**WHAT IS BEING ASKED**: Searching the material below, find each line that includes the word "agent", and copy it.

- Opening Delimiter -

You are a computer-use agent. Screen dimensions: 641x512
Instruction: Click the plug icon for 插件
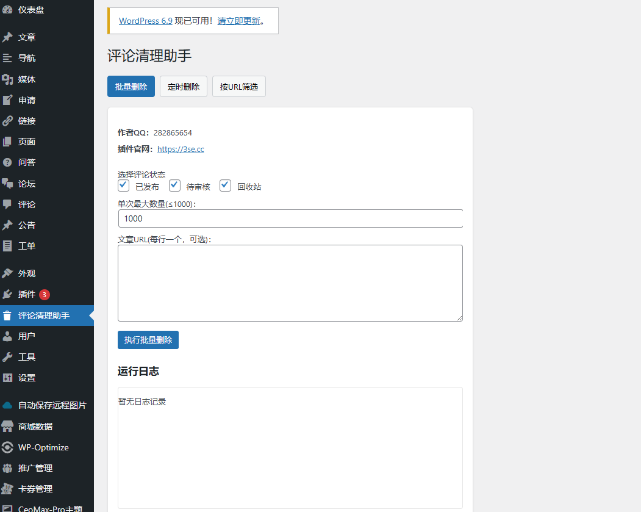7,294
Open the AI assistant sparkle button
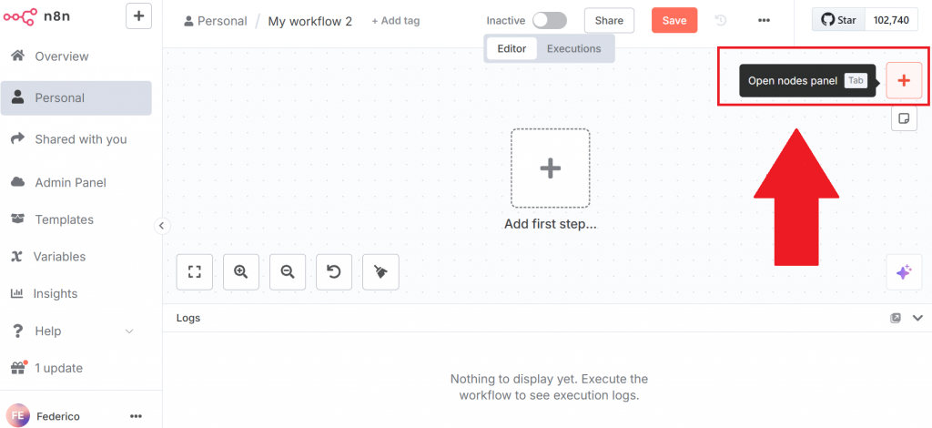This screenshot has width=932, height=428. click(904, 272)
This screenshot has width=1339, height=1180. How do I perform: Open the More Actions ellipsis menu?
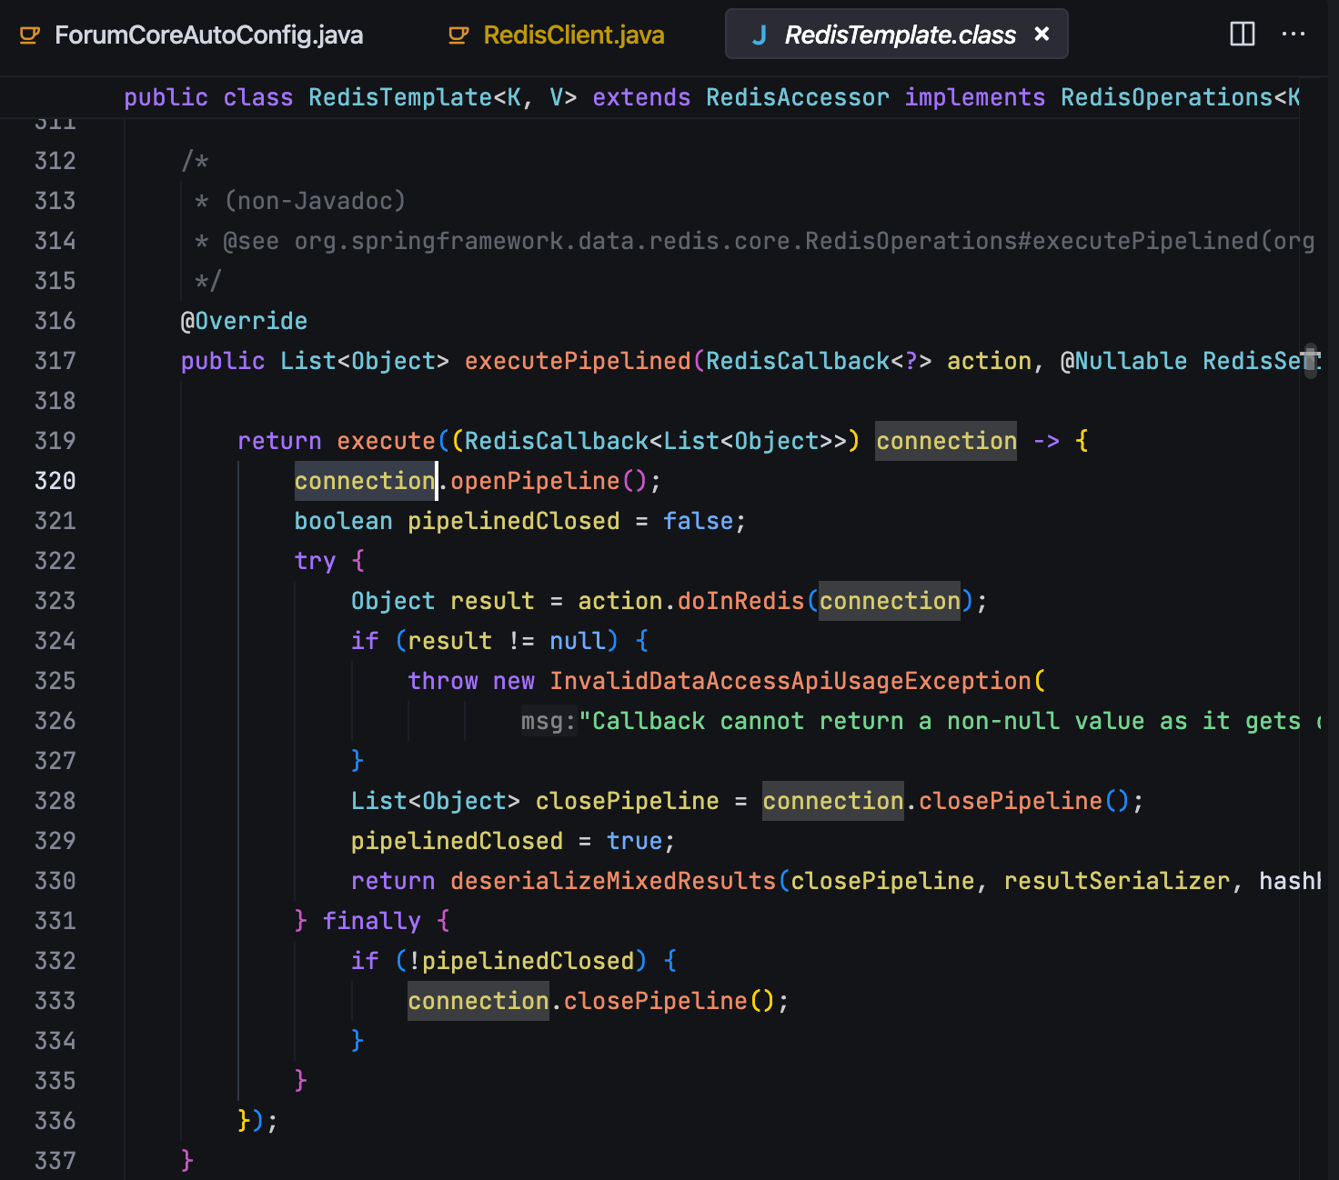click(x=1294, y=34)
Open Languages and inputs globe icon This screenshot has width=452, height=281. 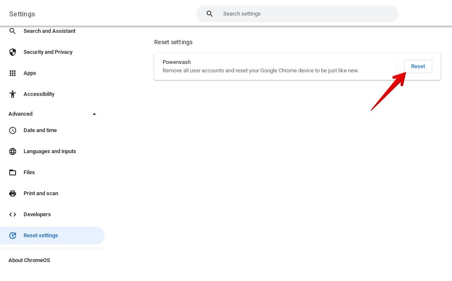click(13, 151)
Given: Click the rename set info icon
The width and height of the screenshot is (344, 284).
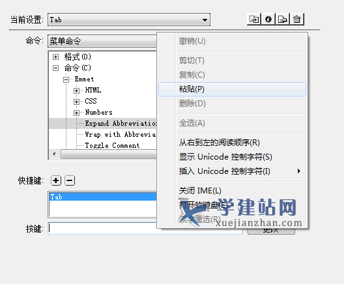Looking at the screenshot, I should (x=268, y=20).
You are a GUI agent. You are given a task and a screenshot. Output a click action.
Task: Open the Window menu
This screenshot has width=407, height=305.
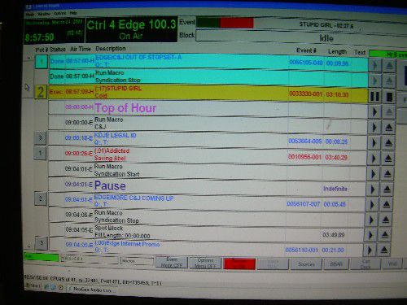44,14
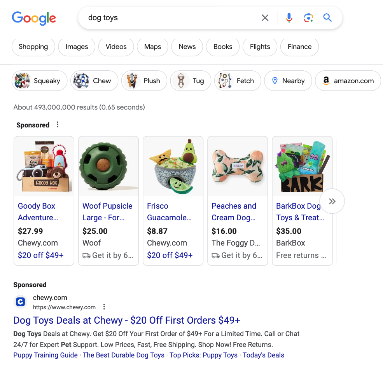
Task: Switch to the Images tab
Action: coord(77,47)
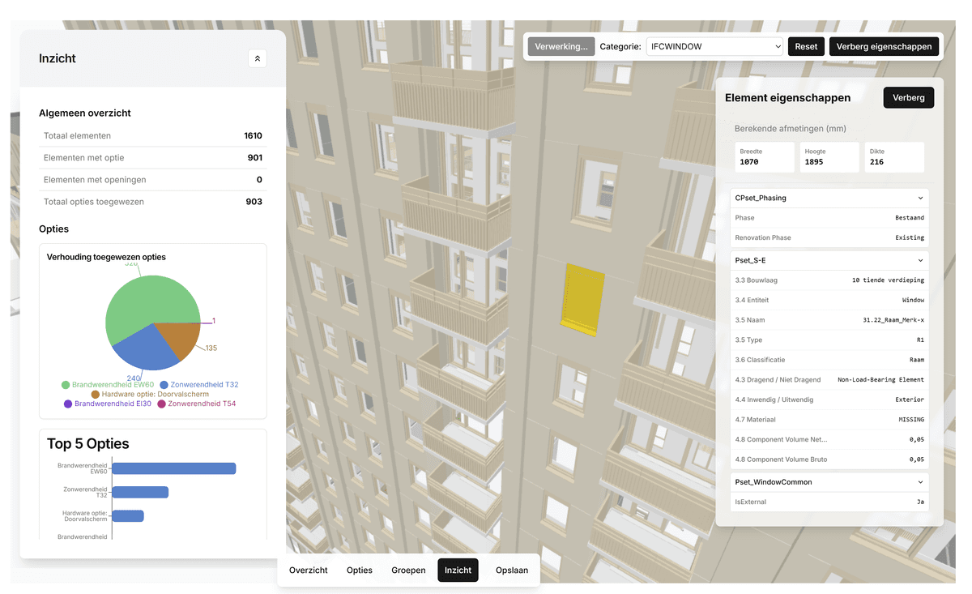
Task: Select the Hoogte value field
Action: (828, 156)
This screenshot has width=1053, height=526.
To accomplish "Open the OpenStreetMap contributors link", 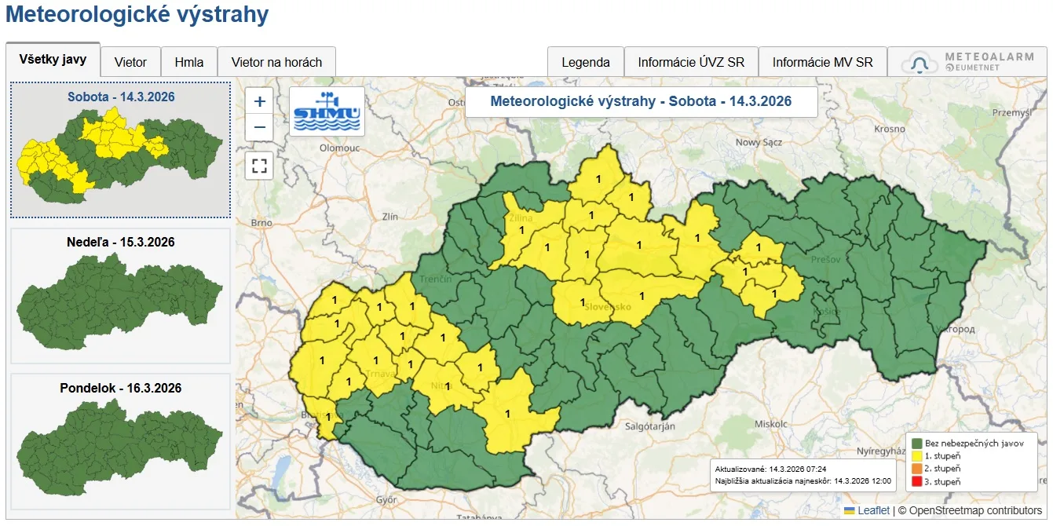I will click(975, 510).
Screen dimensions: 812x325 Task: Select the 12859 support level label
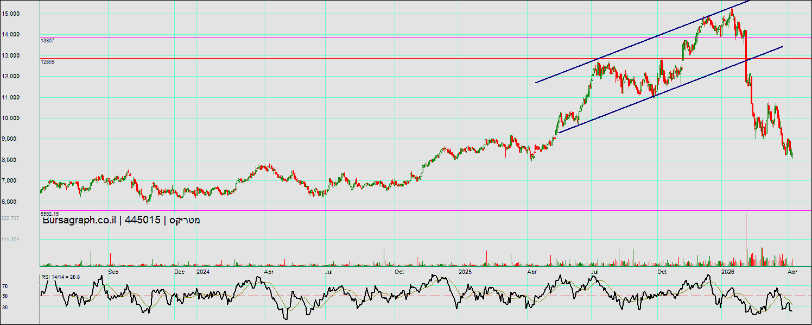pyautogui.click(x=48, y=62)
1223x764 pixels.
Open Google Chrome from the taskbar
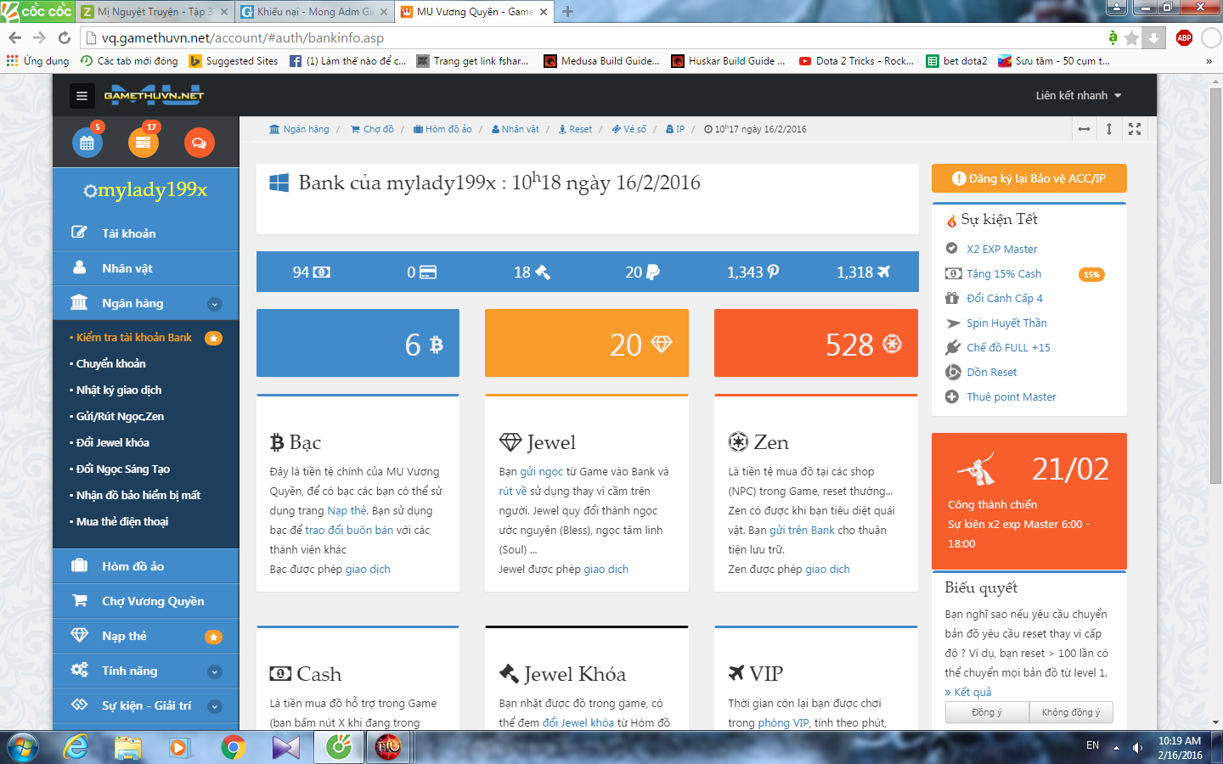coord(233,747)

- Closing Delimiter -

**RESPONSE TO THIS TASK**:
You are a computer-use agent. Screen dimensions: 641x512
You are a GUI agent. You are given a task and a screenshot. Output a click action.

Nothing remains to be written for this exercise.